_EXERCISE INSTRUCTIONS_
Going through the data, count each line that has the word "Icon". Reply with the total and nothing more.

Records from a collection
§ §

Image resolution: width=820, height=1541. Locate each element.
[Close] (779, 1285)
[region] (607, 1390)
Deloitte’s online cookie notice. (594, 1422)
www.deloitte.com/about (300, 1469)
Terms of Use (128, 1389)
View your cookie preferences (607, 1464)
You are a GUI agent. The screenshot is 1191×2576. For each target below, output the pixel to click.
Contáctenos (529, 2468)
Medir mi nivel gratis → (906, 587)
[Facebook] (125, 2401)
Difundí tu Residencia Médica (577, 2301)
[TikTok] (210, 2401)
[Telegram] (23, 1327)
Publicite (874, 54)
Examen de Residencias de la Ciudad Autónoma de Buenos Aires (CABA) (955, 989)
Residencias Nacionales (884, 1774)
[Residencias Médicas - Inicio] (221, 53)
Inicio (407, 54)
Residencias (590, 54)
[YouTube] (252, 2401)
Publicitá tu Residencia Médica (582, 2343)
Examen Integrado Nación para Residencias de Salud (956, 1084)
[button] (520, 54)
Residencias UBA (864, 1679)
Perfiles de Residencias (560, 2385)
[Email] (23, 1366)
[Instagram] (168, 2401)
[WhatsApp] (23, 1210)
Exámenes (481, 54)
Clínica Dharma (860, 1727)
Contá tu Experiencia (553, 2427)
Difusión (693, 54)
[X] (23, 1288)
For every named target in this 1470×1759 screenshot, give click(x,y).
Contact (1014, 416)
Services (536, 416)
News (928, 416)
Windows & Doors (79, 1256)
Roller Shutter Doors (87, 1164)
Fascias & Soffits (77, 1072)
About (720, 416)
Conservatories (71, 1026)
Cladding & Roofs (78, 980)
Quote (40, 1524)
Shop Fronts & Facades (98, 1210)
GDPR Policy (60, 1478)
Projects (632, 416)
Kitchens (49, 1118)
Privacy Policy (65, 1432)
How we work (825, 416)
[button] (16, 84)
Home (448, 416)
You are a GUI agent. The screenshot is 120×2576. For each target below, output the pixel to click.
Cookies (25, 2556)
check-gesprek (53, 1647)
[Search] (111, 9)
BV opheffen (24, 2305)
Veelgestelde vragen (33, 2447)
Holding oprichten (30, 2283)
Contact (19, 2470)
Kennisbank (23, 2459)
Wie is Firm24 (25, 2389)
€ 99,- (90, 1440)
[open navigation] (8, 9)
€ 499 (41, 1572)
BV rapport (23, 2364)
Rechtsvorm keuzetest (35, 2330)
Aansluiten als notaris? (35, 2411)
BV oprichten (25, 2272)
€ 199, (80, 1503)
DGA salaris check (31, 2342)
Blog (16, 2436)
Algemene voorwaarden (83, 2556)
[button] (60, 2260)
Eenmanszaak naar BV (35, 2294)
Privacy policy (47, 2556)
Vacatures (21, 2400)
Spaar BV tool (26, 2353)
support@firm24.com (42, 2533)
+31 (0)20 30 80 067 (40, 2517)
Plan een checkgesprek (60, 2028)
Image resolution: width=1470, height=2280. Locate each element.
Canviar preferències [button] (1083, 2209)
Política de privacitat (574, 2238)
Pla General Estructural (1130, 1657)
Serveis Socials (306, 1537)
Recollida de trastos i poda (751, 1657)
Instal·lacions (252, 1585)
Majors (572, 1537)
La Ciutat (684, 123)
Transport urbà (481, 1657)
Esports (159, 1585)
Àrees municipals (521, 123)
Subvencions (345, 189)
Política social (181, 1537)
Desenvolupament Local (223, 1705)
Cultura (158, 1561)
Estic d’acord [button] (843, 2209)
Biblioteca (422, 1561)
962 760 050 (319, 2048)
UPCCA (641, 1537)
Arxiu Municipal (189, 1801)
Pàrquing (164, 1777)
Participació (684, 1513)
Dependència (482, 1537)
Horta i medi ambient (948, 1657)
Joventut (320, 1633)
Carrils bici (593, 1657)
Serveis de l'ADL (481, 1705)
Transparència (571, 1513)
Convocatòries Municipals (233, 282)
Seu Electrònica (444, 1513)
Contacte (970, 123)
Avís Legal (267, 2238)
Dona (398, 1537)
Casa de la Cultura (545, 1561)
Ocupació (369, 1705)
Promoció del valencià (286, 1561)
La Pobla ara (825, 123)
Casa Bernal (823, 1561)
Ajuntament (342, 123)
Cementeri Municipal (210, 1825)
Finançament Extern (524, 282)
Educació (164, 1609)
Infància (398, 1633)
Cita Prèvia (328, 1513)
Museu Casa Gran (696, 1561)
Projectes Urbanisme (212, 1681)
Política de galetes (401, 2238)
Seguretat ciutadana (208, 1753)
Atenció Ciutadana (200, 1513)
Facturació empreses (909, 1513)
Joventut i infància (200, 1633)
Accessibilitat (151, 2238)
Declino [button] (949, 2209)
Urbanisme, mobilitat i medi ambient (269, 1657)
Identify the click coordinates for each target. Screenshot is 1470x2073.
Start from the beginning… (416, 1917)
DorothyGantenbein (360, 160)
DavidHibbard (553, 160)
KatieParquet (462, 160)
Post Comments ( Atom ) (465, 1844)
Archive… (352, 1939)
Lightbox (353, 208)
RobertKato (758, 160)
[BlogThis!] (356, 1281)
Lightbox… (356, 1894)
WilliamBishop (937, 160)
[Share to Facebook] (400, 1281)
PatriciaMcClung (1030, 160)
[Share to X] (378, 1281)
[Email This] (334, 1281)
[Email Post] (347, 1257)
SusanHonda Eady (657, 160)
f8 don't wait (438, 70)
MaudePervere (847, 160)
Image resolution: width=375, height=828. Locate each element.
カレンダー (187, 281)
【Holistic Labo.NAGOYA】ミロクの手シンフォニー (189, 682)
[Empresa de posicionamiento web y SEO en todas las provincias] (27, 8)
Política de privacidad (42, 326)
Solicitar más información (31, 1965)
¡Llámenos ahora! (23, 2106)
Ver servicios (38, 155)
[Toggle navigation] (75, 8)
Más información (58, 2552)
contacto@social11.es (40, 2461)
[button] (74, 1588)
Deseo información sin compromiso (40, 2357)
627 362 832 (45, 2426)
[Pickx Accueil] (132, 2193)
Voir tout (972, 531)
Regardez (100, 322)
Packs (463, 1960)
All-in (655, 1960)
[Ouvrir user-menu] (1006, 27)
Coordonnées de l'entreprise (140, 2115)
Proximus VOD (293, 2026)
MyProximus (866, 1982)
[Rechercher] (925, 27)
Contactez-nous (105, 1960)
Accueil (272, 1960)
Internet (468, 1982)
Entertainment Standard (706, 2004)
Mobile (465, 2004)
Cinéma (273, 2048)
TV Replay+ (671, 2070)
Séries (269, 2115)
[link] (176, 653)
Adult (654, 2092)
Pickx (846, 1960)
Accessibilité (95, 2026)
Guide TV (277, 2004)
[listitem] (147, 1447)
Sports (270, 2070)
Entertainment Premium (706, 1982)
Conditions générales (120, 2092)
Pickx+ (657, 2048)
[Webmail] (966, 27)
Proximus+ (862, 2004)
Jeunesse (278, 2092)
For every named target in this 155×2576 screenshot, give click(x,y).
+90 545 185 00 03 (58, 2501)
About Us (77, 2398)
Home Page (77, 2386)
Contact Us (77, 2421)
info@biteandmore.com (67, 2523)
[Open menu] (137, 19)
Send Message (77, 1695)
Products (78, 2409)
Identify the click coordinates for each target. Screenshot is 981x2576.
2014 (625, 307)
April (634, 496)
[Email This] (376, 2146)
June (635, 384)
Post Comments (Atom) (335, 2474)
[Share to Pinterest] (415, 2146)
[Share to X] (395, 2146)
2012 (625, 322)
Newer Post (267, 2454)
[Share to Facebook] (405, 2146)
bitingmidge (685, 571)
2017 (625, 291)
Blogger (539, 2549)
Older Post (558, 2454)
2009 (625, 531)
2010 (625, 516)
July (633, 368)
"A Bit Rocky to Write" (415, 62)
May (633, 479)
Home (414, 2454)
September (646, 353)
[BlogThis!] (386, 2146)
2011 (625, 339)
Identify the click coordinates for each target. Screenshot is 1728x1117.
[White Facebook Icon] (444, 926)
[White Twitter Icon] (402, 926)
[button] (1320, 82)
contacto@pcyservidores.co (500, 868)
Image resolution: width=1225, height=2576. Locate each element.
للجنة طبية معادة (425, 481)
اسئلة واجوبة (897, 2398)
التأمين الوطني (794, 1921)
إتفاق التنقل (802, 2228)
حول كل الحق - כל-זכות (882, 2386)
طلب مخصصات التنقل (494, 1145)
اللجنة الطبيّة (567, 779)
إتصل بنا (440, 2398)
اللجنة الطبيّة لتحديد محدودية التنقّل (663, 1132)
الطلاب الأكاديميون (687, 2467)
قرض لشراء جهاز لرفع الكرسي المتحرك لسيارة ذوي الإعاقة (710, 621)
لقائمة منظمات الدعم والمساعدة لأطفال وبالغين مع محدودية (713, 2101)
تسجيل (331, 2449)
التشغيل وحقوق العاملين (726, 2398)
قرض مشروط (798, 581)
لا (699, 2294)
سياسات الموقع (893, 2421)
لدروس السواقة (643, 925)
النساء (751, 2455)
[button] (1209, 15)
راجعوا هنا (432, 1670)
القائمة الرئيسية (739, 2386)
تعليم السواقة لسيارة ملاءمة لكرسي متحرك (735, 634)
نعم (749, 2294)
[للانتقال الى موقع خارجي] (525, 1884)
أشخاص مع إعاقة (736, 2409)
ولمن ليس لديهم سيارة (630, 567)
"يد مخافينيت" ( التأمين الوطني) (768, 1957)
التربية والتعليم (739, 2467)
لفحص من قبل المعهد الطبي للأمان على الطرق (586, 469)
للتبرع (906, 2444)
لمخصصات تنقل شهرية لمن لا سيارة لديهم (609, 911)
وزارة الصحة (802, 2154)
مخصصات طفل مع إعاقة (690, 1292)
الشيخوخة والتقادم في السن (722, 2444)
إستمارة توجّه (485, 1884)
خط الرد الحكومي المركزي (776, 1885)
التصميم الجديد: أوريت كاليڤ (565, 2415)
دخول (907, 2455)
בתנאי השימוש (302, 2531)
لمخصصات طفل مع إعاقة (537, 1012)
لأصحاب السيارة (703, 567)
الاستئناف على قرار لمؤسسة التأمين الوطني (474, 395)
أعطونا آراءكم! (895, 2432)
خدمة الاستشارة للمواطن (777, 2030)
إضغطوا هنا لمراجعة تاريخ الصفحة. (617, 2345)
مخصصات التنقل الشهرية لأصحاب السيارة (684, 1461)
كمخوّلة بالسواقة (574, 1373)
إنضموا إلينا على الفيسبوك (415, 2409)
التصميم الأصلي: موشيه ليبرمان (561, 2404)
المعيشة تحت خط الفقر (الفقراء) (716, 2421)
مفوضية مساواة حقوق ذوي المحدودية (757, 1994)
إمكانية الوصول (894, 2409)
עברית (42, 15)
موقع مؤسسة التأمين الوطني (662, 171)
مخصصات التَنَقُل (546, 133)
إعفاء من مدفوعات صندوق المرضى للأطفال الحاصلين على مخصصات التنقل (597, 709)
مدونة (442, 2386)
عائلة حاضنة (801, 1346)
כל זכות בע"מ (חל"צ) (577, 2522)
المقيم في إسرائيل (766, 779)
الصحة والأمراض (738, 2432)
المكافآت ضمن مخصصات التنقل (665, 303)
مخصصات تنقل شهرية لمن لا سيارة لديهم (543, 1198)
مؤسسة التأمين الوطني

§ §

_RESPONSE TO THE TASK_
2